Thus, although user involvement (or participation) in social work research (and as well as in education and practice) is considered desirable among almost all partners participating in the INORP-project, the question remains how realistic it is to expect real and authentic redistribution of power. This appears to be contingent on the involvement of different stakeholders representing governments, large NGOs or academia which determines which resources to initiate and what issues to define and who should and could be involved.  Participation is also often embedded in projects and activities which do not live up to the genuine aims of participation, or the projects are too short-termed.

5.1. A Framework for Analyzing Factors for User Participation in Social Work

As discussed above there was considerable variation in the way that social work practice, policy, education and research helped the project team understand issues of service user empowerment. The drivers behind user involvement differed considerably between the countries examined, partly due to diverse historical, political, cultural or academic traditions. It is important to reflect on how such issues have impacted on the development of social work education and social work practice in the jurisdictions examined.

A next step within the INORP-project is to examine way in which service user involvement is reflected in social work education and understood by students, as reflected by Speicher (2014, 199) in the context of the UK: “During the past two decades, the attention towards service user involvement in social work education has been growing. Thanks to new guidelines (DH, 2001), it is mandatory to actively involve service users and carers in all stages of social work university education in the United Kingdom. This means that service users and carers need to have a say in the development of a new social work curriculum, the teaching activities themselves and also in practice training. The latest development in the area has been mainly thanks to the consistent engagement of service user groups. The initiative came largely from disabled people’s movements, who wanted to receive higher quality services.”  Such ideas are also evidence in Ireland which, despite its different type of welfare regime, has a similar tradition of strong state regulation, social work pedagogy and practice to the UK. From a Finnish perspective, despite a considerable amount of research on user involvement in social work, user involvement is reflected rather weakly in curricula, or as a means for curriculum development at universities. In Finland, universities have considerable academic freedom to define their curricula, and politically defined requirements like the British one are not considered to fit into this general idea (in Sweden, for instance, the situation is different).

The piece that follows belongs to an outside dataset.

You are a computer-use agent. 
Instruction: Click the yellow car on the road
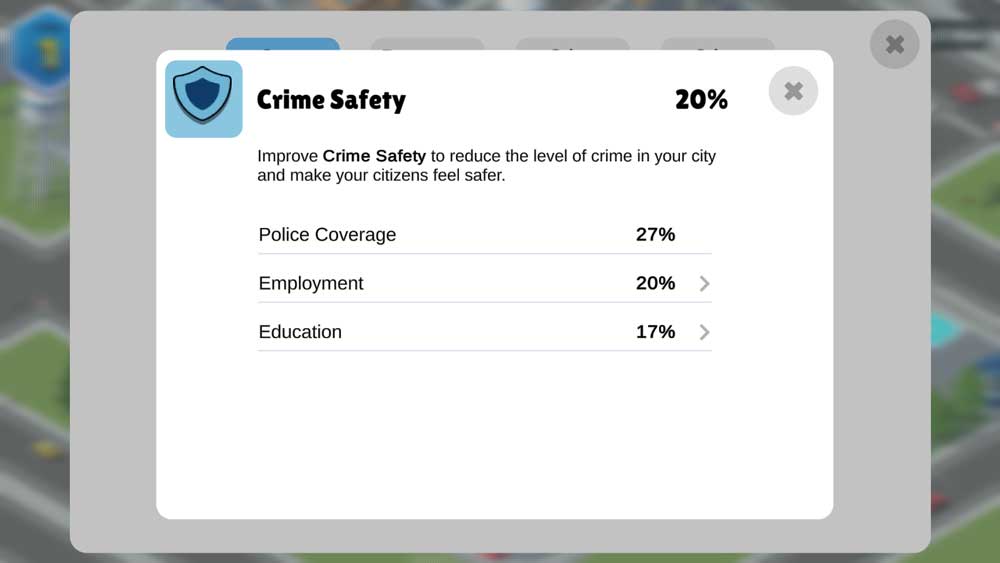[x=48, y=450]
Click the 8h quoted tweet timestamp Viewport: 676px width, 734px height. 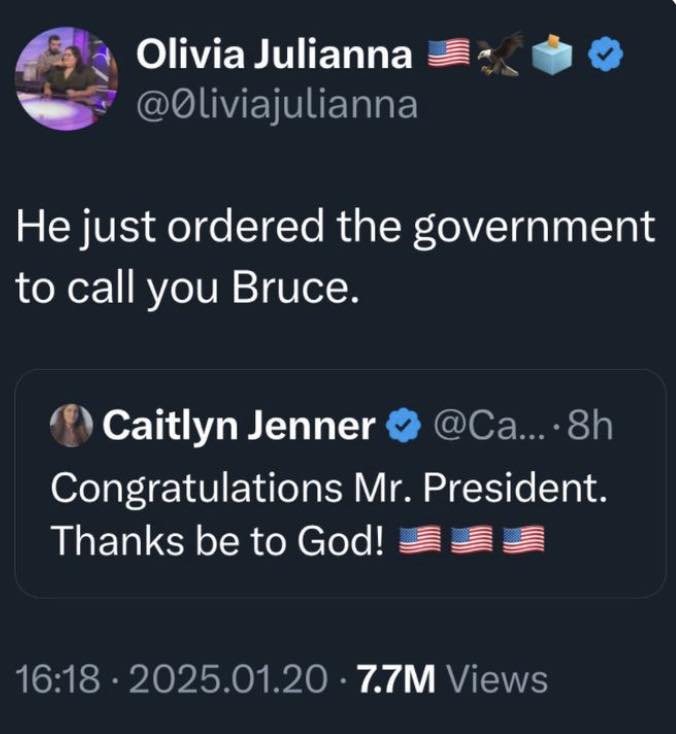pos(589,427)

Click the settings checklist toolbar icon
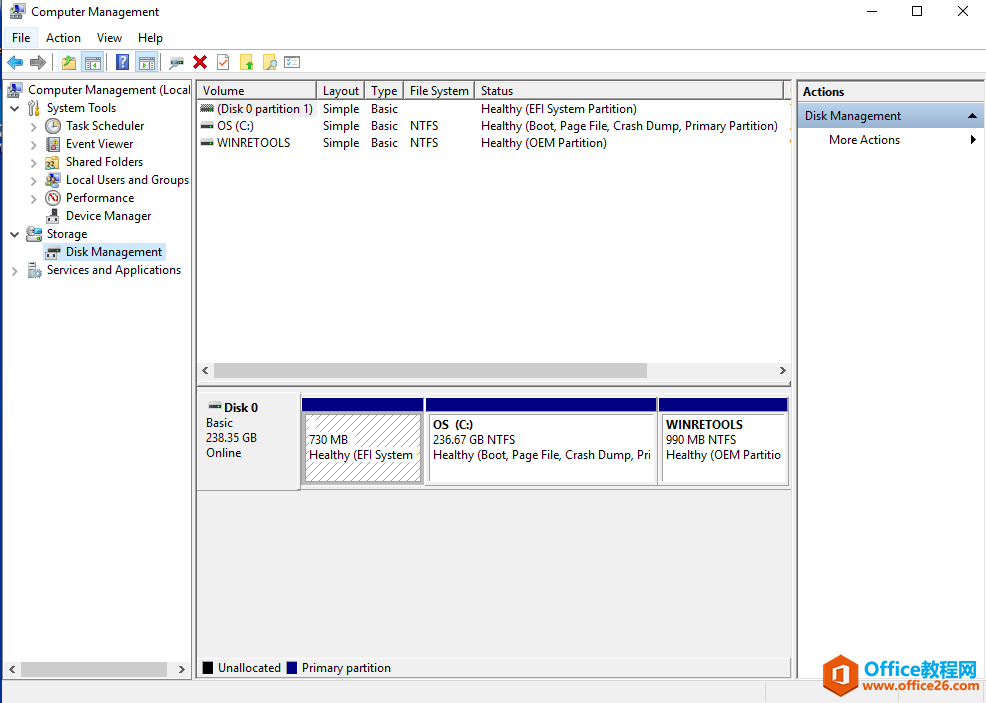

Another subject for further reflection upon is the question of ‘systemic legacies’, which are evident in the Portuguese and Czech country reports. In such countries where there may be limiting factors for (future) user involvement and democratic channels and pathways for citizens/users/user organizations in influencing welfare policies considerations about the role of  social workers and other actors are relevant.

A general conclusion that may be drawn on the basis of the country reports is that it seems to make sense to analyse the nature of the state (scope, quantity and focus) of research on user participation as this relates to social work education and practice/service provision. Thus, both when analysing the outcome of country reports, and in future work/activities within the INORP-project, it is important to critically examine further the links between teaching, research and practice when user participation matters are concerned. It seems especially important to analyse this ‘triangle’ of teaching, research and practice (see Diagram 1) with a focus on power aspects: questions remain about what are the drivers and facilitators of teaching/research/practice (when it comes to user participation in social work) and what are the resistance factors/blockers of user participation, with the risk of leading to tokenism an falseness. It is also important to consider issues of power and the use and misuse of knowledge in this field, and how social policy frameworks inform all 3 areas (political principles become reproduced at the levels of research, education and practice) but they do not determine the form and level of participation in national contexts uniformly.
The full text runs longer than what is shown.